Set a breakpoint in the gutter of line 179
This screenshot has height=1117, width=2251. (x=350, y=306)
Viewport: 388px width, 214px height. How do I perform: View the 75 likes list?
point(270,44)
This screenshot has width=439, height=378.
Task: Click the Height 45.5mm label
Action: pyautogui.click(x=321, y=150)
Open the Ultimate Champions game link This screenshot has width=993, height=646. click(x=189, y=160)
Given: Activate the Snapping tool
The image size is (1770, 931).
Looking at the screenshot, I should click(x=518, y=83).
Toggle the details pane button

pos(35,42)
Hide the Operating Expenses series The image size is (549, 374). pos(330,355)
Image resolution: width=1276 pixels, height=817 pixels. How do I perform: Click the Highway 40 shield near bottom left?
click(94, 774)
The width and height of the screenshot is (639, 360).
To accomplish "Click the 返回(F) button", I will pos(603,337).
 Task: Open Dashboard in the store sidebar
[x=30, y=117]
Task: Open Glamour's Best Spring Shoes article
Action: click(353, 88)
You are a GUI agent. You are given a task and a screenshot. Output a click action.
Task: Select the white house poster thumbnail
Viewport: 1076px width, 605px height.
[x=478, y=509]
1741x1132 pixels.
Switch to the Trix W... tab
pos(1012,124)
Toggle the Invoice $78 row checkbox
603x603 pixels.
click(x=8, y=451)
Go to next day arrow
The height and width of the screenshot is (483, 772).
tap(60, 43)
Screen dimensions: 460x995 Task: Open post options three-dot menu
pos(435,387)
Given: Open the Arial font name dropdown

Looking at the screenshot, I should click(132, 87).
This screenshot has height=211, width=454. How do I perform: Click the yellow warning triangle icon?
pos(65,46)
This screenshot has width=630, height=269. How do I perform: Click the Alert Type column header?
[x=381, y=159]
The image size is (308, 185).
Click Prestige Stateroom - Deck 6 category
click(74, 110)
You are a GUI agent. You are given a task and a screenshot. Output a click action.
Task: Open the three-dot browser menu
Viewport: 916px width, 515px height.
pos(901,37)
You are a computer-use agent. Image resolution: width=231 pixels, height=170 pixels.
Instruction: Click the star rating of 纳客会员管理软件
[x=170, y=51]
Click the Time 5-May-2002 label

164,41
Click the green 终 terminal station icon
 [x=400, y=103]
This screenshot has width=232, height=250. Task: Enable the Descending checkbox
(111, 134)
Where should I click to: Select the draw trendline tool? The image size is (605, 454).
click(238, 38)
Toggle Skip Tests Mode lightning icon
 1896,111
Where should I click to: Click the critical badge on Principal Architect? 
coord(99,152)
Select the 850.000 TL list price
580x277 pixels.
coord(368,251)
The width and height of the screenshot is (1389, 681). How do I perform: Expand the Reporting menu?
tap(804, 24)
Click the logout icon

════════════════

Exercise objective
Copy out every item above word for word.

Completed task
Set a breakpoint in the gutter of line 179
This screenshot has height=1117, width=2251. (x=350, y=306)
Viewport: 388px width, 214px height. How do I perform: View the 75 likes list?
point(270,44)
This screenshot has width=439, height=378.
Task: Click the Height 45.5mm label
Action: pyautogui.click(x=321, y=150)
Open the Ultimate Champions game link This screenshot has width=993, height=646. click(x=189, y=160)
Given: Activate the Snapping tool
The image size is (1770, 931).
Looking at the screenshot, I should click(x=518, y=83).
Toggle the details pane button

pos(35,42)
Hide the Operating Expenses series The image size is (549, 374). pos(330,355)
Image resolution: width=1276 pixels, height=817 pixels. How do I perform: Click the Highway 40 shield near bottom left?
click(94, 774)
The width and height of the screenshot is (639, 360).
To accomplish "Click the 返回(F) button", I will pos(603,337).
 Task: Open Dashboard in the store sidebar
[x=30, y=117]
Task: Open Glamour's Best Spring Shoes article
Action: click(353, 88)
You are a GUI agent. You are given a task and a screenshot. Output a click action.
Task: Select the white house poster thumbnail
Viewport: 1076px width, 605px height.
[x=478, y=509]
1741x1132 pixels.
Switch to the Trix W... tab
pos(1012,124)
Toggle the Invoice $78 row checkbox
603x603 pixels.
click(x=8, y=451)
Go to next day arrow
The height and width of the screenshot is (483, 772).
tap(60, 43)
Screen dimensions: 460x995 Task: Open post options three-dot menu
pos(435,387)
Given: Open the Arial font name dropdown

Looking at the screenshot, I should click(132, 87).
This screenshot has height=211, width=454. How do I perform: Click the yellow warning triangle icon?
pos(65,46)
This screenshot has width=630, height=269. How do I perform: Click the Alert Type column header?
[x=381, y=159]
The image size is (308, 185).
Click Prestige Stateroom - Deck 6 category
click(74, 110)
You are a GUI agent. You are given a task and a screenshot. Output a click action.
Task: Open the three-dot browser menu
Viewport: 916px width, 515px height.
pos(901,37)
You are a computer-use agent. Image resolution: width=231 pixels, height=170 pixels.
Instruction: Click the star rating of 纳客会员管理软件
[x=170, y=51]
Click the Time 5-May-2002 label

164,41
Click the green 终 terminal station icon
 [x=400, y=103]
This screenshot has width=232, height=250. Task: Enable the Descending checkbox
(111, 134)
Where should I click to: Select the draw trendline tool? The image size is (605, 454).
click(238, 38)
Toggle Skip Tests Mode lightning icon
 1896,111
Where should I click to: Click the critical badge on Principal Architect? 
coord(99,152)
Select the 850.000 TL list price
580x277 pixels.
coord(368,251)
The width and height of the screenshot is (1389, 681). How do I perform: Expand the Reporting menu?
tap(804, 24)
Click the logout icon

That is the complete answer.